After seeing 100 words, the algorithm has a cummulative accuracy of 67%. After 1000 words, the accuracy is 79%, by the 2000 word the accuracy is 83% by the 40,000th example the accuracy is 90%.  The accuracy at 1000 words is already much higher than the monkeys average of 75% accuracy after seeing all the words.

Lets try a simpler representation.  Maybe we could get good prediction by looking only at the first letter of each word? Under this representation, the word “TALK” is represented as a single property “T” while the word “ARCK” is represented as “A”.  This is clearly a dumb representation.  Still, the algorithm can get an accuracy of 60% using this representation, and of almost 62% by looking only at the third letter.  The baboons probably looked at more than one letter.

What if we look at the pair of the first two letters? Under this representation, the word “TALK” will be represented as a single property “TA” and the word “ARCK” as “AR”. The algorithm learns to predict with 80% accuracy. Better than the apes.

How about the middle letter-pair? Under this representation, the word “TALK” will be represented as “AL” and the word “ARCK” as “RC”.  Now the algorithm learns to predict with 85% accuracy -- much better than the apes.

What if we look at all the consecutive letter pairs? Here “TALK” is represented as the 3 properties “TA, AL, LK”. The algorithms learns to predict with a striking 97% of accuracy.

Another representation would be the set of letters in a word, without the position information.  Under this representation, both “TALK” and “KTAL” would be represented as the four properties “T, A, K, L”.  We look at the letters that compose each word, but not at the relative order between them.  Accuracy is 76%, very similar to what the monkeys did.

We could go on and on trying different representations and seeing the performance on them.  You could download the code and experiment for yourself, by changing the “features = …” line in the file.  But these results are already enough to demonstrate my point: the frequencies of individual letters, without position information, are sufficient in order to perform as good as the monkeys under a very simple learning model.  By looking at position or bigram information, the simple model is far smarter than the monkeys.

So what does this tell us?

I have shown that a simple algorithm can learn to do just as good as the baboon by looking at only at the different letters in a word, without regarding their order.  Can we conclusively say that baboons don’t consider letter position when “reading”? Not really.  Perhaps the baboons are not as smart as our algorithm.  Maybe they do look letter-pairs and letter positions.  But what we can conclusively say is that in the specific data presented to the monkeys, the letter frequencies are sufficiently informative to perform on their level, using a simple learning method.  This means that while the baboons certainly learned to “read”, it is not clear what kinds of information they used to do so.  Every dataset contain patterns to be discovered.  Some patterns are informative, others are less so.  Some make sense, some less so. These patterns can be picked up by either monkeys or machines, and it is very difficult, by just looking at the performance, to tell which kinds of patterns are being learned.  

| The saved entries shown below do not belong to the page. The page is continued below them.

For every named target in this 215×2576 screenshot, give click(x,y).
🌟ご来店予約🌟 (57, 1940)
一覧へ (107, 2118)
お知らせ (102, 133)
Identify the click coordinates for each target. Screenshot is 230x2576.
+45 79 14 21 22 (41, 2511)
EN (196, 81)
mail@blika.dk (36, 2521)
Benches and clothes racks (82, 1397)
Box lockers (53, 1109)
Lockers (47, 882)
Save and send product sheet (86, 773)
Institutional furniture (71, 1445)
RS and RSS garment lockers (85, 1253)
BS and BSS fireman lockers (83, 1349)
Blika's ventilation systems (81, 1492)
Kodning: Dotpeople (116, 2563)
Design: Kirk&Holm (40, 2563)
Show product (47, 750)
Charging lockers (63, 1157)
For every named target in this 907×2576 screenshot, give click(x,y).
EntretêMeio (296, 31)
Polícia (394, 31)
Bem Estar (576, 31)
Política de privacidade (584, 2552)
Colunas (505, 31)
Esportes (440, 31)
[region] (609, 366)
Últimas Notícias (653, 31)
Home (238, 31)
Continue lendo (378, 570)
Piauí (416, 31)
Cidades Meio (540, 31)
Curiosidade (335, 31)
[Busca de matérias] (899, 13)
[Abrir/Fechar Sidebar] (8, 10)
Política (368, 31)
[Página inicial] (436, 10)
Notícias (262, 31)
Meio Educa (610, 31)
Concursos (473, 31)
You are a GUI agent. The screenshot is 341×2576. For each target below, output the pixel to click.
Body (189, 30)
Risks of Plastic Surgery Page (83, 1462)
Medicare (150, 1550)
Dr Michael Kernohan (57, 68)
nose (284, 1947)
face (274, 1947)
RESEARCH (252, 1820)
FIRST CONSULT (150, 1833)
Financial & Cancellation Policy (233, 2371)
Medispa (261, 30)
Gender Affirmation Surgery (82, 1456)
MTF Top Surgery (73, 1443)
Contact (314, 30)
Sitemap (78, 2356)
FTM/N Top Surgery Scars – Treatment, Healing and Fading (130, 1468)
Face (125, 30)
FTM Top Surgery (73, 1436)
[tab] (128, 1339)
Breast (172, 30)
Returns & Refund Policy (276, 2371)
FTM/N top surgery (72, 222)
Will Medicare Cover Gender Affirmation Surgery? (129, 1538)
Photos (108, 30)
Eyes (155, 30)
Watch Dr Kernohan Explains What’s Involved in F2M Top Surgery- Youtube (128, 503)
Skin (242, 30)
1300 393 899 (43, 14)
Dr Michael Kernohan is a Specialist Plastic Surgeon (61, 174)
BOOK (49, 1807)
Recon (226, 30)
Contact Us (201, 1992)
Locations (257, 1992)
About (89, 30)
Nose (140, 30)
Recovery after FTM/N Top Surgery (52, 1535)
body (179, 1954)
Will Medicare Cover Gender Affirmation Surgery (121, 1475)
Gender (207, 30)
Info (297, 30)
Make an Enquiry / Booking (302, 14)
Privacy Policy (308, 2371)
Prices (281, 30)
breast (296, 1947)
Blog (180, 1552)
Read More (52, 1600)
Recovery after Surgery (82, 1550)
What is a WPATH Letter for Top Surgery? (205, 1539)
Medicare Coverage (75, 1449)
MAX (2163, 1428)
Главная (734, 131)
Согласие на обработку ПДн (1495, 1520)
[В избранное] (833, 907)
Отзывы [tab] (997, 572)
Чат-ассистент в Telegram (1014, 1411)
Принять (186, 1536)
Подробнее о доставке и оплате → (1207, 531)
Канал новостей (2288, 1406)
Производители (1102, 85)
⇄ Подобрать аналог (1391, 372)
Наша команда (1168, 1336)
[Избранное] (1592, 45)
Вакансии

The main claim of the paper is interesting and valid: one does not need to know a language in order to distinguish real words in that language from some other letter sequences. It can be done by statistical algorithms, and it can be done by monkeys.  But the secondary claim, that this is achieved by the monkeys looking at letter-positions and letter-combinations, is far less convincing.

[1] Actually, the learning algorithm saw a different example sequence than the monkeys.  The spreadsheet contain the list of words shown to each monkey, the word category (English or non-English), and the number of times each word was shown, but it does not contain the order in which the words were presented.  I created the sequence by creating a list in which each word occurs the number of times it was presented to the monkeys, and then randomly shuffling the list.  The results are very consistent among the different shufflings.